Magic Music – Self Titled
This is an ambitious debut. Colorado based Americana six piece Magic Music could have released a ten song collection and easily contended for one of the best debuts of the year in that genre. Instead, Magic Music swings for the grand slam shot and authoritatively connects. The seventeen songs on their first release are rarely happy with pursuing one line of inquiry. Instead, there are innumerable shadings and layers in the album’s best songs and even its nominally throwaway numbers have musical and melodic substance. The production presents the music, vocals, and songwriting alike in an ideal light. The album sports a number of important guest stars like violinist Scarlet Rivera, Little Feat vocalist Bill Payne, and Jimmy Haslip. They enrich what is already a superb entertainment experience with the extra bonus of being a virtual master class in how to write and play this music.
It’s obvious that they have aspirations on even the first song. “Bring Down the Morning” focuses an impressive amount of lyrical and musical artistry into one relatively short song and manages to make it a complete listening experience. The production handles the work of producing Magic Music’s vocals with sensitivity and frames the voices up front and center in the mix. They turn up the musical attack on the second cut “Bright Sun Bright Rain” while holding onto the same poetic intensity that lights up the opener from within. The fierce musical attack is never rough hewn, but it has unusual passion and physicality that will win over many listeners. Melodies are so strong in “The Porcupine Flats Shuffle” that the song, despite its retro mold, has a strongly commercial quality. It’s hook filled and moves the listener in subtle ways. The playing is a high point on the album as the players lock in tightly with one another while still playing in a relaxed and nuanced fashion.
“Gandy Dancer” maintains a much straighter line than many of the other songs on the debut, but that doesn’t mean it’s dull in comparison. It shows the band’s ability to focus and forego much in the way of added instrumental pizzazz. Instead, the song places its attention on giving the lyric and vocals a highly musical framework for communicating with the band’s audience. “Carolina Wind” is a much more varied and dramatic number, but Magic Music handle any challenges they set for themselves with easy-going command of the music. “A Cossack’s Song” has a steadily mounting sense of musical drama that rides out on a sustained and rousing climax. The vocal delivery is a little different here than other songs, but still familiar somehow. Another exceptional instrumental track, “Old Man Das”, counts among the major works included on the release. The same hallmarks of melodic excellence listeners encounter in the best lyrical-driven works are equally present in the album’s instrumentals and this is the band’s finest moment in that area.

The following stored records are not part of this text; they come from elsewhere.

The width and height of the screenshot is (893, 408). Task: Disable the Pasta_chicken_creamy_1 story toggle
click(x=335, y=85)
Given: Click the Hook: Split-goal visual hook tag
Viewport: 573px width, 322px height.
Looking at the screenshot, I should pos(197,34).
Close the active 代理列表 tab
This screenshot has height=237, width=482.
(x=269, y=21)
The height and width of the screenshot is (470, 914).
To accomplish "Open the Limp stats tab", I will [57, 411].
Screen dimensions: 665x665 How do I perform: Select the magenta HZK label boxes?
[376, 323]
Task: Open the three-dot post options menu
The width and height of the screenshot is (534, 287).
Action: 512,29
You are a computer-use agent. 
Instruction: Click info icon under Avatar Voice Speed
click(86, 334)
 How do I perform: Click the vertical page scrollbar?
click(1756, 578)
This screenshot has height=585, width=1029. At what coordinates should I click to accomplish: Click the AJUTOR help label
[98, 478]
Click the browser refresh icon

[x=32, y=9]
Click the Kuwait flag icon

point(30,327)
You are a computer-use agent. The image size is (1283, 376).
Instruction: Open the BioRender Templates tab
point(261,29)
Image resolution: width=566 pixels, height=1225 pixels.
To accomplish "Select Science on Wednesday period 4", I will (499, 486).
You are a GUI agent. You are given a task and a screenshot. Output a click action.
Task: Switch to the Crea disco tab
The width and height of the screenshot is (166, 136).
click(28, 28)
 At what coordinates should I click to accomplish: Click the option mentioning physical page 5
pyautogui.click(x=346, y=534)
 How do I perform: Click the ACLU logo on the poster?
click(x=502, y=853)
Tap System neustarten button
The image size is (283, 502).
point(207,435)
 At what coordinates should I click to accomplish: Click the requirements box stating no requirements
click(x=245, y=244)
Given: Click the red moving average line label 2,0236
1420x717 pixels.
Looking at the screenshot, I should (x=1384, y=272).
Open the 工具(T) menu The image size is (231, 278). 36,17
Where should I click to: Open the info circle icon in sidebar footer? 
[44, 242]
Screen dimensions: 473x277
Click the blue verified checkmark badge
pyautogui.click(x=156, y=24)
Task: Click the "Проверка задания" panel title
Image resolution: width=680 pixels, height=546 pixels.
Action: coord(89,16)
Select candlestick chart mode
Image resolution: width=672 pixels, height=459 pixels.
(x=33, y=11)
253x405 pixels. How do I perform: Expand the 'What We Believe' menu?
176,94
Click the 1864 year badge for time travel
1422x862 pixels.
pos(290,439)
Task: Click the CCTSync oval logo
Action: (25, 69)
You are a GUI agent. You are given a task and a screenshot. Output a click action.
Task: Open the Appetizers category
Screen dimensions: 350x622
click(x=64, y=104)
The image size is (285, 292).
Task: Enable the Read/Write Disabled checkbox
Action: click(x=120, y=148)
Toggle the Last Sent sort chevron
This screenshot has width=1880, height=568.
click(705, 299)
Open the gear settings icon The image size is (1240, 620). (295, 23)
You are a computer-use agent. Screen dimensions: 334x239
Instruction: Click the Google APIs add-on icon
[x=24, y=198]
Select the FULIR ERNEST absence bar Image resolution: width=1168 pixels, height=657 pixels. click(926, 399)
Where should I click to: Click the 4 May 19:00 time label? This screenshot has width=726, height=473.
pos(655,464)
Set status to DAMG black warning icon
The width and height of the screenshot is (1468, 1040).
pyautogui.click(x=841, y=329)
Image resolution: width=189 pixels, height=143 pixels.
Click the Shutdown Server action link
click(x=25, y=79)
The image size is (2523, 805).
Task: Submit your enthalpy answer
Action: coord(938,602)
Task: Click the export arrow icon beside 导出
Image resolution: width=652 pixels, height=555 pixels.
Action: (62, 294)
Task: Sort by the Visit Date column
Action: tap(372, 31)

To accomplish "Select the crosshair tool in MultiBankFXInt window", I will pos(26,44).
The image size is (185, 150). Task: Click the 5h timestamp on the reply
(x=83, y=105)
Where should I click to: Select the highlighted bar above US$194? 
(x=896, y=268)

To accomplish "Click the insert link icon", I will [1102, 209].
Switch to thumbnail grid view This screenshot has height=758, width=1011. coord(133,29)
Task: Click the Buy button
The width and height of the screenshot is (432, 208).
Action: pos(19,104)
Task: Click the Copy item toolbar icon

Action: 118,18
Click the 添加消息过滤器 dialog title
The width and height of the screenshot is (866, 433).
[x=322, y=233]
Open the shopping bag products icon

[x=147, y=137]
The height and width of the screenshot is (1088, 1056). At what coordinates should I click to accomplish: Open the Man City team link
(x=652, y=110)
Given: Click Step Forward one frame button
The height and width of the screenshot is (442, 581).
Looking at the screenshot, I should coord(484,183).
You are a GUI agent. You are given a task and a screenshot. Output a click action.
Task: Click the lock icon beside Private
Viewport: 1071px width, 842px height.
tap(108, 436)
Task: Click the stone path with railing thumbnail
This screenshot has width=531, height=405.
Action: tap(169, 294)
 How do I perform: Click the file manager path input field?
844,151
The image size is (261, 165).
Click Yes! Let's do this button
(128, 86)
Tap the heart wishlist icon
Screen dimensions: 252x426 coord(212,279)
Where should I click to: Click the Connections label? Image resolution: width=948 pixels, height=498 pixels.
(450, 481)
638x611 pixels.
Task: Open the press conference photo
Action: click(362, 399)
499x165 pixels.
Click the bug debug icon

The closing track “The Cosmic Jingle” is a great finish. The fiddle has a patiently developing elegiac quality, slightly mournful, and interacts well with the supporting instrumentation. The lyric is delivered quite earnestly and avoids too much sentimentality, but the best part comes with the harmony sections. Magic Music is a powerful and fully realized work of traditional music filtered through a modern sensibility.